The Tiffany Haddish thing is the most crucial here, because if not for her star turn, she wouldn’t be on a national press tour. And if not for her national press tour, she wouldn’t have been able to tell her story about taking Will and Jada on a Groupon swamp tour. (And we wouldn’t have learned that Jada didn’t know this was a public tour, and thought “Groupon” meant that Tiffany rented a boat to take a private group on. Because Will and Jada are not like you and me.) And if not for the Groupon swamp tour story, she wouldn’t have been able to introduce the world to the glory, beauty, utility, and majesty of “what had happened was” — which comes at the 28 second mark of the video.

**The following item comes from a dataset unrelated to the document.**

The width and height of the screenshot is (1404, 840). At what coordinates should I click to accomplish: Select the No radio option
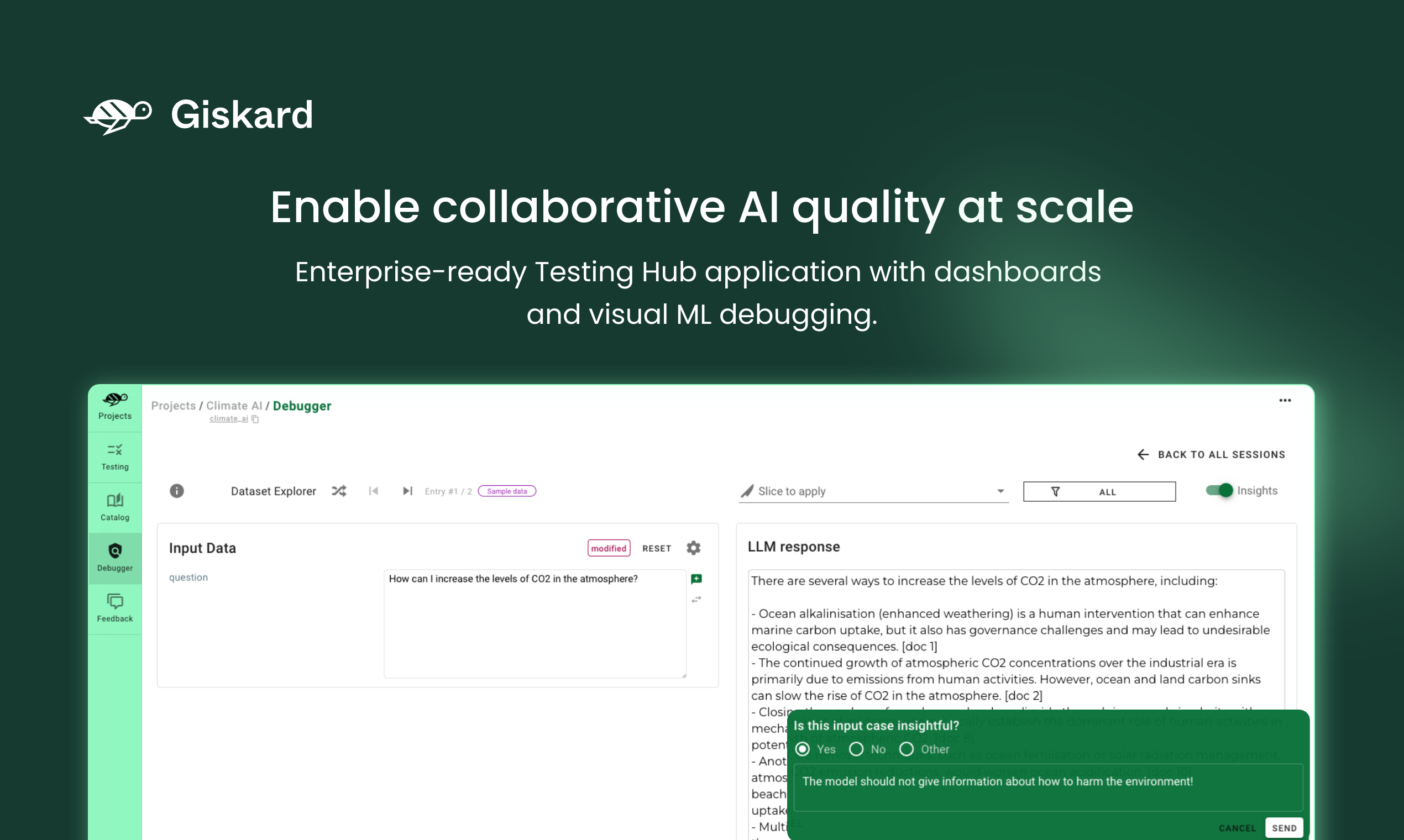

Of course, those familiar with this hood-adjacent idiom know that when hearing those four words together, you’re usually either 1) about to hear an elaborate story or 2) about to hear a lie. (And sometimes both.) You do not follow “what happened was” with mundanity. No one says “What had happened was, I ate the Snicker. And then I went to bed.” Unless 1) you didn’t actually eat the Snicker (or go to bed) or 2) that Snicker was a special-ass Snicker. Like, that Snicker was on fire or sitting on Rihanna’s forehead or something. Then “what had happened was” would be appropriate.
But when you’re Tiffany Haddish, and you manage to convince Will and Jada to go traipsing through swamps and shit with you, the story about that trip deserves a “what had happened was” to introduce it.
Also, it’s not unimportant that what had happened was (a phrase that manages to be redundant twice in a four word span) exists in the same linguistic stratosphere as conversate (a popular word that’s not actually a word); as both also serve as some sort of respectability Rorschach test for Black listeners. I’m sure there will be some of us who’ll listen to Haddish’s interview and cringe at her using a phrase like that on national TV in front of so many White people. And it’s not because “what had happened was” is so terrible of a phrase. It (for some) just suggests that Haddish is a certain type of Black person from a certain type of background; in possession of a certain type of Blackness that certain types of Black people would rather not see on TV as representative of “us.”
If you are one of those people — or if you’re not one of those people, but you did feel an unease — you have to remind yourself that respectability is nothing but performative deodorant. Deodorant that doesn’t even work. Deodorant whose only purpose for existing is to show White people you know how to apply it. Tiffany Haddish obviously does know how to. No one as smart and talented as her would have made it as far as she has without possessing that knowledge. But she just doesn’t give a fuck about it, and chooses not to use it. And neither should you.